• Passage provided:
Taking childbirth training to rural India

 In Latest News

First published on SBS Punjabi, by Sarah Abo, 28 December 2016

Two Monash Health doctors are taking basic education about childbirth to remote parts of India in a bid to reduce the rates of mother and newborn mortality.

Dr Atul Malhotra and Dr Arunaz Kumar are a neonatologist-and-obstetrician husband-wife team.

For years, they have brought hope to families who experienced difficult births at Monash Children’s Hospital and Monash Health.

Now, they are piloting a program to provide patients at rural Indian hospitals with similar help.

They recently travelled to the Punjab in India, where, Dr Malhotra says, they tried to address the needs of local health workers.

“The gap that we realised most of them have is that they’re taught in their medical school or nursing school or wherever they come from about what is childbirth, and what to expect and so forth, but there’s no hands-on skills training.”

The couple’s focus in India is to help prevent deaths associated with complicated births, for both mothers and children.

Using sophisticated simulation technology, they worked on improving the health workers’ skills.

Dr Kumar says one objective was to help them understand the complications causing mass bleeding, uterine rupture and perinatal asphyxia.

That can cause death or long-term brain damage in newborns.

“I set up the simulator and asked the midwife, ‘Okay, just think of this as a real woman. What would you do?’ They were amazed. They couldn’t believe that such sort of training exists.”

Arunaz Kumar and Atul Malhotra migrated from India 13 years ago.

Dr Kumar says they have experienced their homeland’s medical shortcomings firsthand.

“There are real personal experiences that I can draw upon, where I’ve seen women suffer, bleed extensively, and nothing much could be done about it. If I knew then what I know now, I probably would have been able to do something about it.”

• Task to complete:
Copy the entire article about childbirth training in rural India word for word. Draw only on the article about childbirth training in rural India.

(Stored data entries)
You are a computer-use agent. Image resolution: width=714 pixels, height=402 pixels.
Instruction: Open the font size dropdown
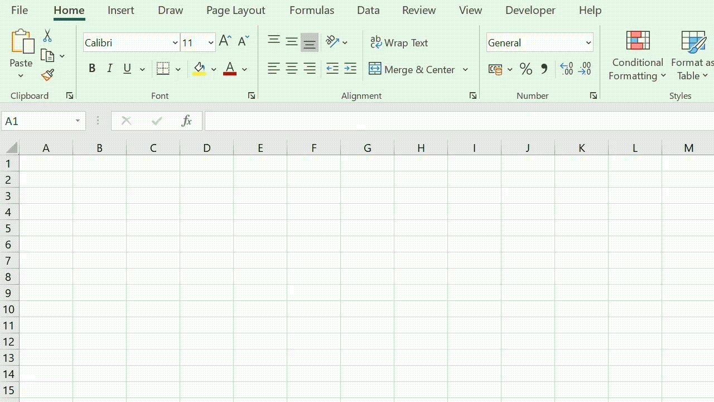210,42
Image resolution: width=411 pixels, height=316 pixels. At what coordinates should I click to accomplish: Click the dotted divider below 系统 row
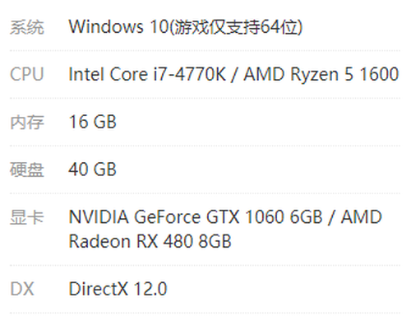click(x=205, y=50)
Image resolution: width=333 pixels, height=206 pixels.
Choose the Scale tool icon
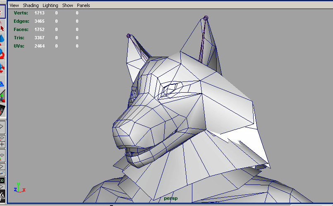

• Completed task:
Taking childbirth training to rural India

 In Latest News

First published on SBS Punjabi, by Sarah Abo, 28 December 2016

Two Monash Health doctors are taking basic education about childbirth to remote parts of India in a bid to reduce the rates of mother and newborn mortality.

Dr Atul Malhotra and Dr Arunaz Kumar are a neonatologist-and-obstetrician husband-wife team.

For years, they have brought hope to families who experienced difficult births at Monash Children’s Hospital and Monash Health.

Now, they are piloting a program to provide patients at rural Indian hospitals with similar help.

They recently travelled to the Punjab in India, where, Dr Malhotra says, they tried to address the needs of local health workers.

“The gap that we realised most of them have is that they’re taught in their medical school or nursing school or wherever they come from about what is childbirth, and what to expect and so forth, but there’s no hands-on skills training.”

The couple’s focus in India is to help prevent deaths associated with complicated births, for both mothers and children.

Using sophisticated simulation technology, they worked on improving the health workers’ skills.

Dr Kumar says one objective was to help them understand the complications causing mass bleeding, uterine rupture and perinatal asphyxia.

That can cause death or long-term brain damage in newborns.

“I set up the simulator and asked the midwife, ‘Okay, just think of this as a real woman. What would you do?’ They were amazed. They couldn’t believe that such sort of training exists.”

Arunaz Kumar and Atul Malhotra migrated from India 13 years ago.

Dr Kumar says they have experienced their homeland’s medical shortcomings firsthand.

“There are real personal experiences that I can draw upon, where I’ve seen women suffer, bleed extensively, and nothing much could be done about it. If I knew then what I know now, I probably would have been able to do something about it.”